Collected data
■ ■ ■ ■ ■
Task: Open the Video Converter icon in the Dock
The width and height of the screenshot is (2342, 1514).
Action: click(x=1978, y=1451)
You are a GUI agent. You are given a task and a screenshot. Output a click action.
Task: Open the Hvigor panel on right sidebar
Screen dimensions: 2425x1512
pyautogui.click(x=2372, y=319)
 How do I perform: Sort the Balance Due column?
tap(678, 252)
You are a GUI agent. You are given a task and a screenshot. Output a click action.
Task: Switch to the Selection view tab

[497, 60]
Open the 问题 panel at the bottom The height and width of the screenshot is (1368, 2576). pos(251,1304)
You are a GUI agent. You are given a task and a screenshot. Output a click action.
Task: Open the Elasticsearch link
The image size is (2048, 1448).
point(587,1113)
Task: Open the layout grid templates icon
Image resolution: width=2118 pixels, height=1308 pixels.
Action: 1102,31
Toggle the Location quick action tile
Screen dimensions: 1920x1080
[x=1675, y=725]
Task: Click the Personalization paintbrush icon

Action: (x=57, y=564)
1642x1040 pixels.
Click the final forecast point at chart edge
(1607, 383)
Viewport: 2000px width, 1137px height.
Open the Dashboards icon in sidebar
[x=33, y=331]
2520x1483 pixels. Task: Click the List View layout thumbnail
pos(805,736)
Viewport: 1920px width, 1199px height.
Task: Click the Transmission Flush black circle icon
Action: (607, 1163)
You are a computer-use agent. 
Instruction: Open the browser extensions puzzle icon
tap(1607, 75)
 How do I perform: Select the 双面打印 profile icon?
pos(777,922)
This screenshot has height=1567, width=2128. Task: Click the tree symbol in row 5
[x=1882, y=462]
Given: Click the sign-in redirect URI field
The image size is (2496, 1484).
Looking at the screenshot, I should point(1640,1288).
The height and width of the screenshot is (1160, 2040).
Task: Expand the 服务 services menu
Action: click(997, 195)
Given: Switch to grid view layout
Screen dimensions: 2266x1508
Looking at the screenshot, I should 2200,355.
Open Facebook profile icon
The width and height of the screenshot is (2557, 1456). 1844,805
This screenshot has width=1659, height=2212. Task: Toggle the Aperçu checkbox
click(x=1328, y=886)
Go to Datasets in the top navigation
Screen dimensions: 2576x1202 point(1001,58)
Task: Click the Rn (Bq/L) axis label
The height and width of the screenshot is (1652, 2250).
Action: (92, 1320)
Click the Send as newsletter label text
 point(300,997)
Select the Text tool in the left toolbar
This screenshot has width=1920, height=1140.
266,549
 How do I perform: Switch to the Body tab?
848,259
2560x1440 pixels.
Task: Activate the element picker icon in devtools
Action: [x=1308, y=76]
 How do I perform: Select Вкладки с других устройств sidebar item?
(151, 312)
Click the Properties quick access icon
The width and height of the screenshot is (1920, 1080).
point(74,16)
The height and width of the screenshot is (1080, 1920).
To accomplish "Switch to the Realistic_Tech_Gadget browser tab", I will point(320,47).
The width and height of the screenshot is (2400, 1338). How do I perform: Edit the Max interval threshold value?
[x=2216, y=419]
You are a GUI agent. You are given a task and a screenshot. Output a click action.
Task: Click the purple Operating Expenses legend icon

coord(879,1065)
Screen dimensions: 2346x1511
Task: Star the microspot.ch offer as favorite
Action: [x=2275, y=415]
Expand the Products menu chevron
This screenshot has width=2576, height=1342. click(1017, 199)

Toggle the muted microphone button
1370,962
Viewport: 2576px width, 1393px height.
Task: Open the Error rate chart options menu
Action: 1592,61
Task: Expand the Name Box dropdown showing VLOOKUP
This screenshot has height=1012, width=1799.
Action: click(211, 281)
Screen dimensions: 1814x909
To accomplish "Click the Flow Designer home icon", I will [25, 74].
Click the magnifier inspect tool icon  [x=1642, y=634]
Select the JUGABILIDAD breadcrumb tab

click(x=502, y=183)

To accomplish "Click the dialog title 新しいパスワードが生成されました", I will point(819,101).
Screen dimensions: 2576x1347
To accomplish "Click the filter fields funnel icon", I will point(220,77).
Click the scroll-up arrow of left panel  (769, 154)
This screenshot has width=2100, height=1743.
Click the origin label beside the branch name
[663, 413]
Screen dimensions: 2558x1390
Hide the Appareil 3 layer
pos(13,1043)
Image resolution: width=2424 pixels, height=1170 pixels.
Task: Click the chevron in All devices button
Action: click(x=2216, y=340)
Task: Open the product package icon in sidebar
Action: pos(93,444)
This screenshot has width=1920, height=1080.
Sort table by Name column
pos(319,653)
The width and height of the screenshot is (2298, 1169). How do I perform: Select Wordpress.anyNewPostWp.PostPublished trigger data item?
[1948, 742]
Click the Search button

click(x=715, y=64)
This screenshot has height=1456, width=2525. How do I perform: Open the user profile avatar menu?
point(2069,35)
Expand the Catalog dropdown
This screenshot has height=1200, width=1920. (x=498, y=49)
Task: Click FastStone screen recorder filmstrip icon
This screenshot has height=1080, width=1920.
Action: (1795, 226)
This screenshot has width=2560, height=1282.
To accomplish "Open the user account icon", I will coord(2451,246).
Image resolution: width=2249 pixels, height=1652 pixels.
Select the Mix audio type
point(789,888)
■ ■ ■ ■ ■
- **YOUR GOAL**: Without omitting anything, reproduce the whole of the data.

- **ANSWER TO THIS PROBLEM**:
Task: Open the Video Converter icon in the Dock
The width and height of the screenshot is (2342, 1514).
Action: click(x=1978, y=1451)
You are a GUI agent. You are given a task and a screenshot. Output a click action.
Task: Open the Hvigor panel on right sidebar
Screen dimensions: 2425x1512
pyautogui.click(x=2372, y=319)
 How do I perform: Sort the Balance Due column?
tap(678, 252)
You are a GUI agent. You are given a task and a screenshot. Output a click action.
Task: Switch to the Selection view tab

[497, 60]
Open the 问题 panel at the bottom The height and width of the screenshot is (1368, 2576). pos(251,1304)
You are a GUI agent. You are given a task and a screenshot. Output a click action.
Task: Open the Elasticsearch link
The image size is (2048, 1448).
point(587,1113)
Task: Open the layout grid templates icon
Image resolution: width=2118 pixels, height=1308 pixels.
Action: 1102,31
Toggle the Location quick action tile
Screen dimensions: 1920x1080
[x=1675, y=725]
Task: Click the Personalization paintbrush icon

Action: (x=57, y=564)
1642x1040 pixels.
Click the final forecast point at chart edge
(1607, 383)
Viewport: 2000px width, 1137px height.
Open the Dashboards icon in sidebar
[x=33, y=331]
2520x1483 pixels. Task: Click the List View layout thumbnail
pos(805,736)
Viewport: 1920px width, 1199px height.
Task: Click the Transmission Flush black circle icon
Action: (607, 1163)
You are a computer-use agent. 
Instruction: Open the browser extensions puzzle icon
tap(1607, 75)
 How do I perform: Select the 双面打印 profile icon?
pos(777,922)
This screenshot has height=1567, width=2128. Task: Click the tree symbol in row 5
[x=1882, y=462]
Given: Click the sign-in redirect URI field
The image size is (2496, 1484).
Looking at the screenshot, I should point(1640,1288).
The height and width of the screenshot is (1160, 2040).
Task: Expand the 服务 services menu
Action: click(997, 195)
Given: Switch to grid view layout
Screen dimensions: 2266x1508
Looking at the screenshot, I should 2200,355.
Open Facebook profile icon
The width and height of the screenshot is (2557, 1456). 1844,805
This screenshot has width=1659, height=2212. Task: Toggle the Aperçu checkbox
click(x=1328, y=886)
Go to Datasets in the top navigation
Screen dimensions: 2576x1202 point(1001,58)
Task: Click the Rn (Bq/L) axis label
The height and width of the screenshot is (1652, 2250).
Action: (92, 1320)
Click the Send as newsletter label text
 point(300,997)
Select the Text tool in the left toolbar
This screenshot has width=1920, height=1140.
266,549
 How do I perform: Switch to the Body tab?
848,259
2560x1440 pixels.
Task: Activate the element picker icon in devtools
Action: [x=1308, y=76]
 How do I perform: Select Вкладки с других устройств sidebar item?
(151, 312)
Click the Properties quick access icon
The width and height of the screenshot is (1920, 1080).
point(74,16)
The height and width of the screenshot is (1080, 1920).
To accomplish "Switch to the Realistic_Tech_Gadget browser tab", I will point(320,47).
The width and height of the screenshot is (2400, 1338). How do I perform: Edit the Max interval threshold value?
[x=2216, y=419]
You are a GUI agent. You are given a task and a screenshot. Output a click action.
Task: Click the purple Operating Expenses legend icon

coord(879,1065)
Screen dimensions: 2346x1511
Task: Star the microspot.ch offer as favorite
Action: [x=2275, y=415]
Expand the Products menu chevron
This screenshot has width=2576, height=1342. click(1017, 199)

Toggle the muted microphone button
1370,962
Viewport: 2576px width, 1393px height.
Task: Open the Error rate chart options menu
Action: 1592,61
Task: Expand the Name Box dropdown showing VLOOKUP
This screenshot has height=1012, width=1799.
Action: click(211, 281)
Screen dimensions: 1814x909
To accomplish "Click the Flow Designer home icon", I will [25, 74].
Click the magnifier inspect tool icon  [x=1642, y=634]
Select the JUGABILIDAD breadcrumb tab

click(x=502, y=183)

To accomplish "Click the dialog title 新しいパスワードが生成されました", I will point(819,101).
Screen dimensions: 2576x1347
To accomplish "Click the filter fields funnel icon", I will point(220,77).
Click the scroll-up arrow of left panel  (769, 154)
This screenshot has width=2100, height=1743.
Click the origin label beside the branch name
[663, 413]
Screen dimensions: 2558x1390
Hide the Appareil 3 layer
pos(13,1043)
Image resolution: width=2424 pixels, height=1170 pixels.
Task: Click the chevron in All devices button
Action: click(x=2216, y=340)
Task: Open the product package icon in sidebar
Action: pos(93,444)
This screenshot has width=1920, height=1080.
Sort table by Name column
pos(319,653)
The width and height of the screenshot is (2298, 1169). How do I perform: Select Wordpress.anyNewPostWp.PostPublished trigger data item?
[1948, 742]
Click the Search button

click(x=715, y=64)
This screenshot has height=1456, width=2525. How do I perform: Open the user profile avatar menu?
point(2069,35)
Expand the Catalog dropdown
This screenshot has height=1200, width=1920. (x=498, y=49)
Task: Click FastStone screen recorder filmstrip icon
This screenshot has height=1080, width=1920.
Action: (1795, 226)
This screenshot has width=2560, height=1282.
To accomplish "Open the user account icon", I will coord(2451,246).
Image resolution: width=2249 pixels, height=1652 pixels.
Select the Mix audio type
point(789,888)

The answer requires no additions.